Sending a child away to a residential, wilderness, or assessment program can have powerful benefits for the child and the family. This may not be an easy choice, but it does have advantages.
Using Distance as a Therapeutic Tool
Utilizing distance as a therapeutic tool has these advantages:
- Ensures the immediate safety of the child and family at home.
- Removes the immediacy of communication- “knee jerk” responses to anger or frustration are eliminated while the child can learn new, healthy ways to deal with their emotions.
- Removes child’s current stressors, peer group, and temptations.
- Serves as a total reset for the family. Communication can resume slowly.
- Ensures the child is focused on the therapy and interactions of the distant facility. Removing the temptation to get their friends to “rescue” them from local treatment.
- Improves accuracy of assessment– outpatient treatment relies on the child accurately recounting events, feelings, and behaviors sometimes days after. At inpatient program assessment is in real-time.

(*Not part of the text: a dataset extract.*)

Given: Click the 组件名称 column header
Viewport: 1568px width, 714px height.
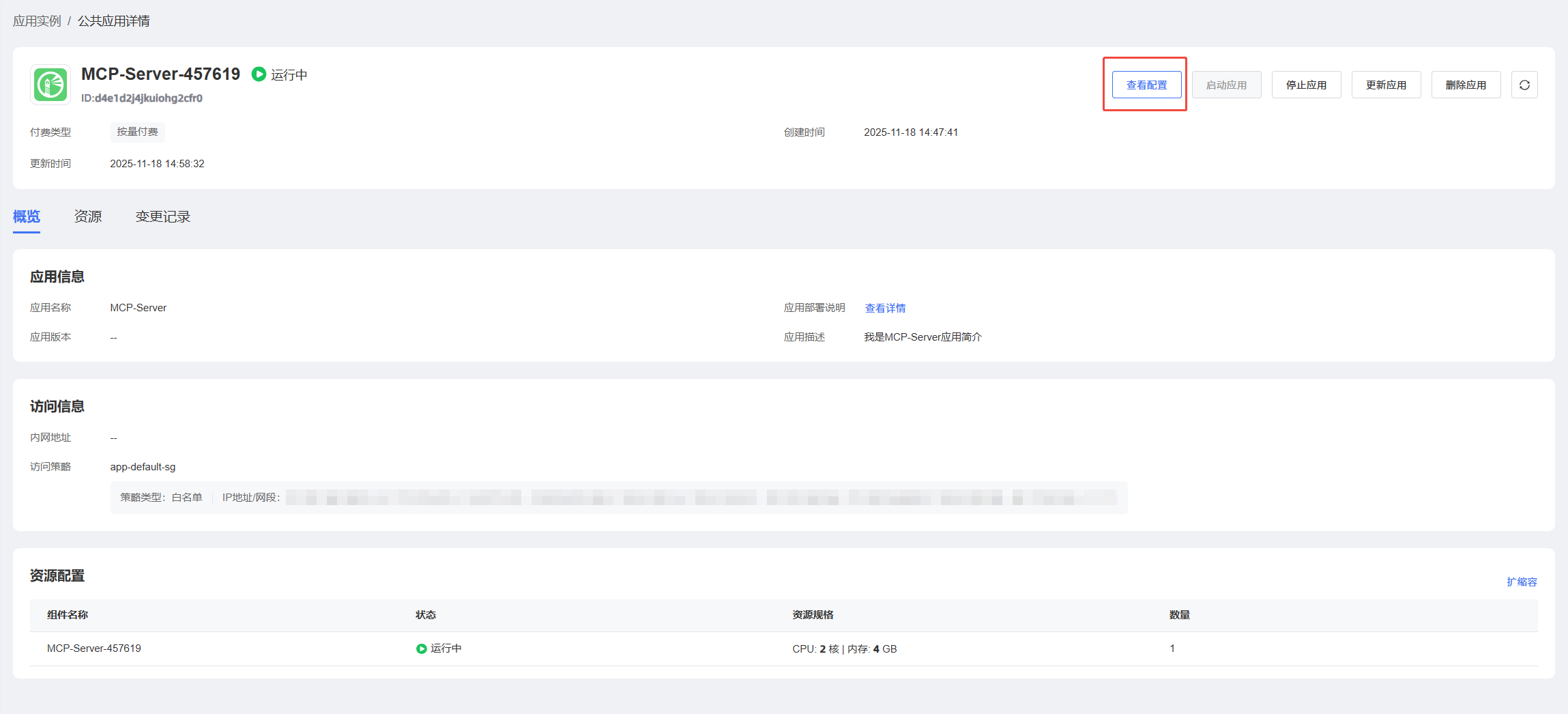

- Ensures the confidentiality of the child. At a local facility, the child will likely encounter peers or even form relationships with individuals that could potentially continue after treatment.
Making the Decision
We encourage families to consider a Balance Sheet of pros and cons to weigh the decision to send their child to an inpatient program.
- Does the cost for changes and a new direction now outweigh waiting and hoping for maturity and changes with time?
- Have efforts already made show great or limited success? What can change without a significant intervention?
- Are things better today than a few months or years ago?
- How likely is it that things get worse?
- How long might changes take at home and what kind of time and financial investment is required?